Start of Block

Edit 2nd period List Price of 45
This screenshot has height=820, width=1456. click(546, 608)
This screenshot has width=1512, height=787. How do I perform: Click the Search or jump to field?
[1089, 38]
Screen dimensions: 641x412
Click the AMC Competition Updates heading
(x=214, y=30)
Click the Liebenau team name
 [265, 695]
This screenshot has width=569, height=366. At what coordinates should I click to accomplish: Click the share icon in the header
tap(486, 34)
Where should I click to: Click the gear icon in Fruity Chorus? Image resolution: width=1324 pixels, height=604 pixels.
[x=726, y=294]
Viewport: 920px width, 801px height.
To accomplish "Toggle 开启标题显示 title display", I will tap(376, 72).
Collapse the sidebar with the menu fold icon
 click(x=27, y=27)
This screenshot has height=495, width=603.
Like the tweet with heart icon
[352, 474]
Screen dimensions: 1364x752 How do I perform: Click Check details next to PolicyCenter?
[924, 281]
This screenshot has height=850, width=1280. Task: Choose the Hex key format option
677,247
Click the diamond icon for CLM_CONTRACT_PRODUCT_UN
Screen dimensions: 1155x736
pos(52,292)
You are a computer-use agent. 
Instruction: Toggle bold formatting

End of Block

Problem statement:
In full and without error, retype the entries above.

Expected answer:
Edit 2nd period List Price of 45
This screenshot has height=820, width=1456. click(546, 608)
This screenshot has width=1512, height=787. How do I perform: Click the Search or jump to field?
[1089, 38]
Screen dimensions: 641x412
Click the AMC Competition Updates heading
(x=214, y=30)
Click the Liebenau team name
 [265, 695]
This screenshot has width=569, height=366. At what coordinates should I click to accomplish: Click the share icon in the header
tap(486, 34)
Where should I click to: Click the gear icon in Fruity Chorus? Image resolution: width=1324 pixels, height=604 pixels.
[x=726, y=294]
Viewport: 920px width, 801px height.
To accomplish "Toggle 开启标题显示 title display", I will tap(376, 72).
Collapse the sidebar with the menu fold icon
 click(x=27, y=27)
This screenshot has height=495, width=603.
Like the tweet with heart icon
[352, 474]
Screen dimensions: 1364x752 How do I perform: Click Check details next to PolicyCenter?
[924, 281]
This screenshot has height=850, width=1280. Task: Choose the Hex key format option
677,247
Click the diamond icon for CLM_CONTRACT_PRODUCT_UN
Screen dimensions: 1155x736
pos(52,292)
You are a computer-use agent. 
Instruction: Toggle bold formatting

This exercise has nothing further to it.